Jessenia ROLDAN, et al., Plaintiffs-Respondents, v. CITY OF NEW YORK, Defendant-Appellant.

Decided: January 16, 2007

MAZZARELLI, J.P., FRIEDMAN, NARDELLI, GONZALEZ, CATTERSON, JJ. Michael A. Cardozo, Corporation Counsel, New York (Cheryl Payer of counsel), for appellant. Melvyn S. Jacknowitz, New York, for respondents.

Order, Supreme Court, New York County (Doris Ling-Cohan, J.), entered July 22, 2005, denying defendant's motion for summary judgment, unanimously reversed, on the law, without costs, and the motion granted.   The Clerk is directed to enter judgment in favor of defendant dismissing the complaint.

 Plaintiff claims that she tripped and fell as a result of a round hole in the sidewalk.   The last Big Apple map received by defendant City of New York prior to the accident noted that the sidewalk in the area in question was cracked or raised, or both.   There is no mention of a hole.   The awareness of one defect in the area is insufficient to constitute notice of a different particular defect which caused the accident (see Waner v.

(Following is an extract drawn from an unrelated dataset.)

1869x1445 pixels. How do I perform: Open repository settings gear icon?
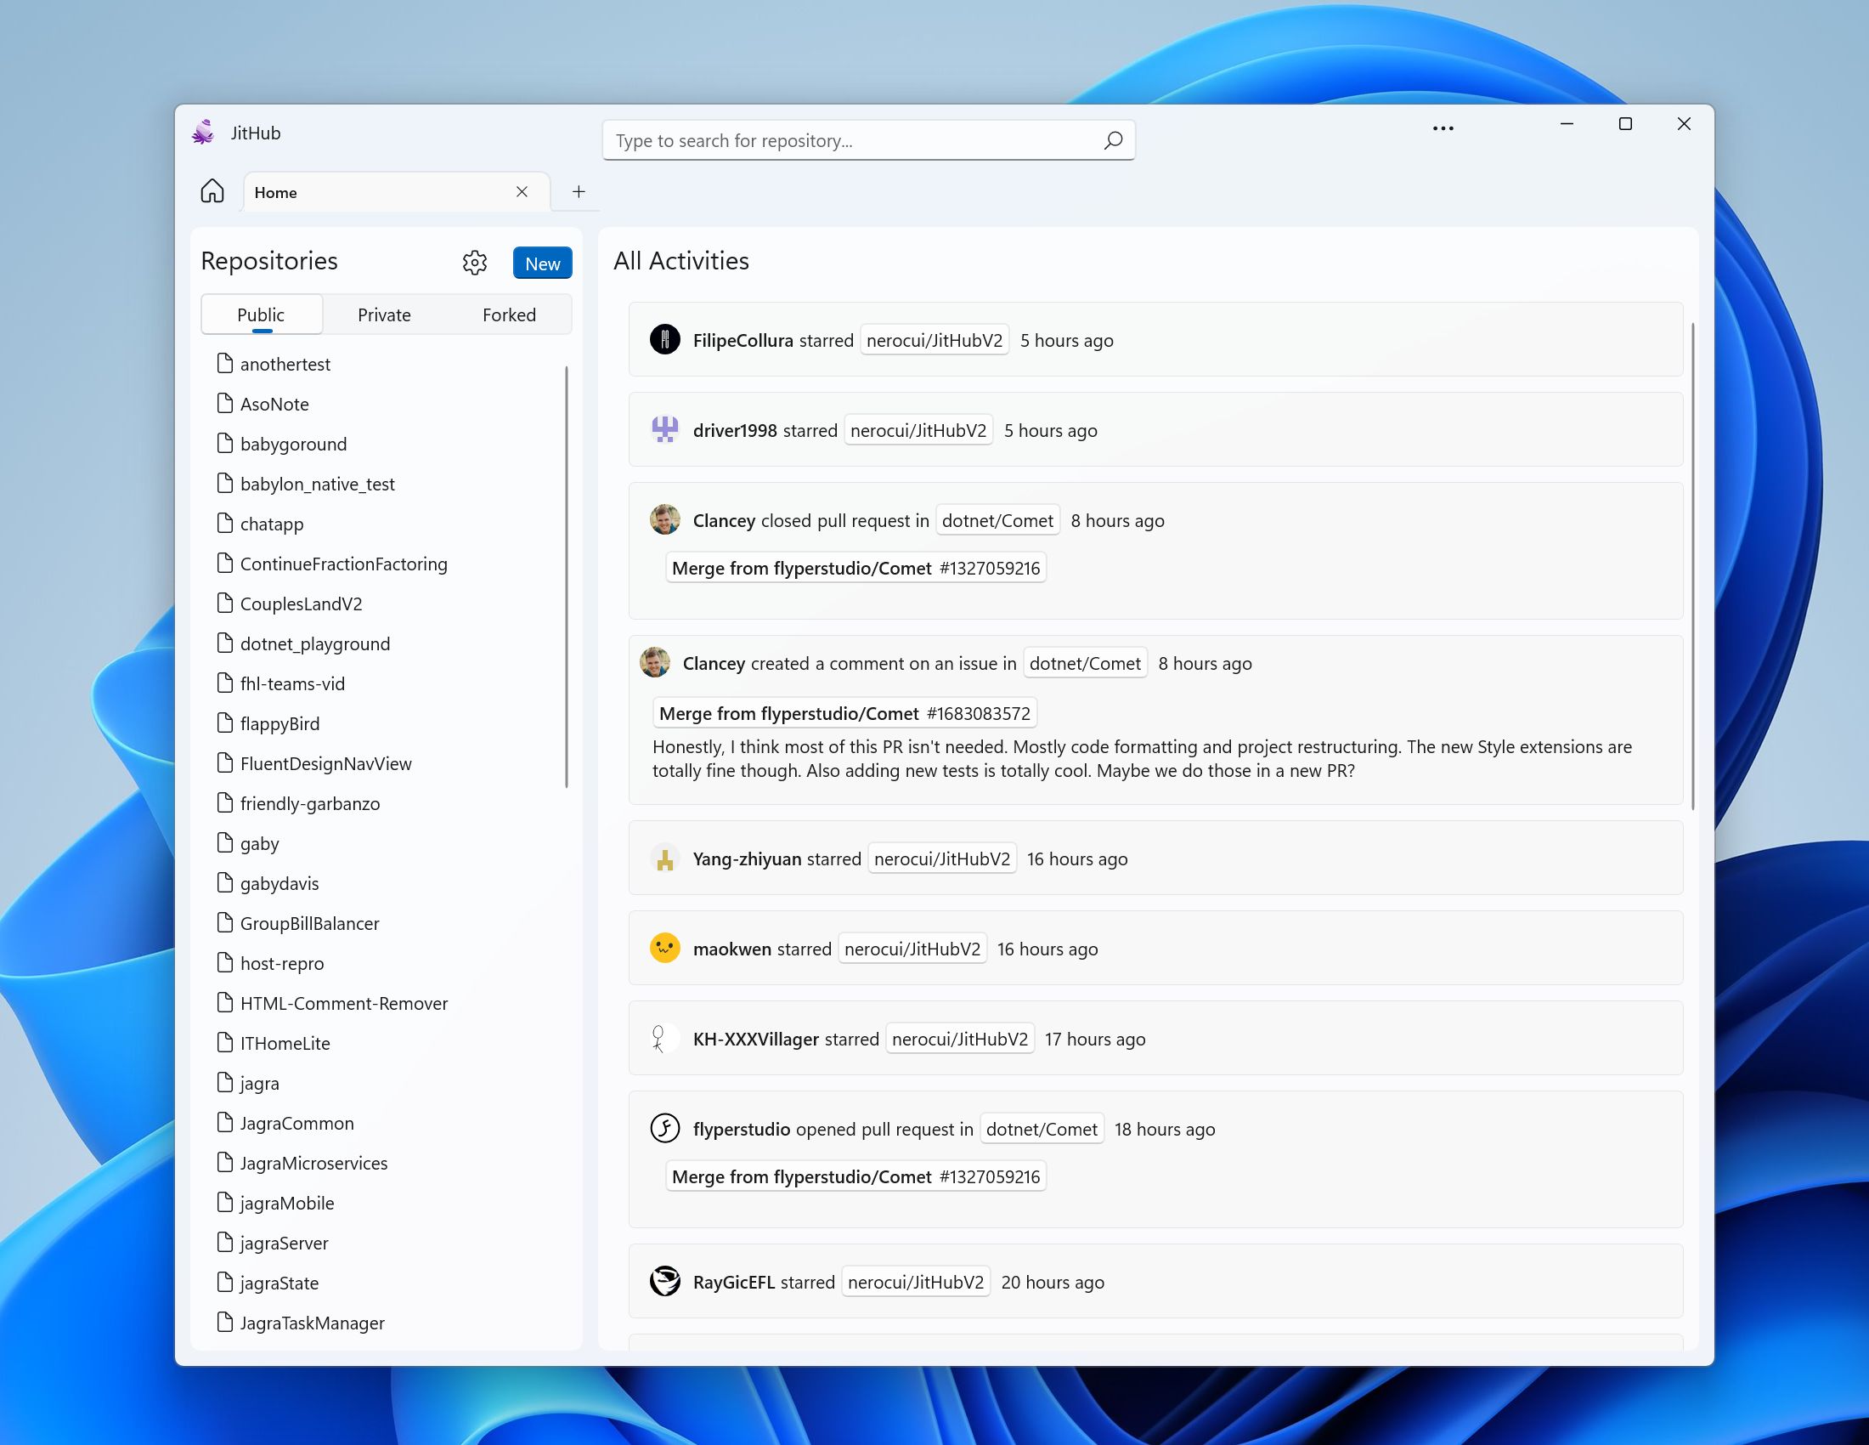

City of New York, 5 A.D.3d 288, 773 N.Y.S.2d 542 [2004] ).   The round hole described by the plaintiff to be 12 inches in diameter could not be considered as encompassed within notice of a cracked sidewalk.   Finally, there is no evidence in admissible form to rebut the City's proof that it did not create the complained-of defect.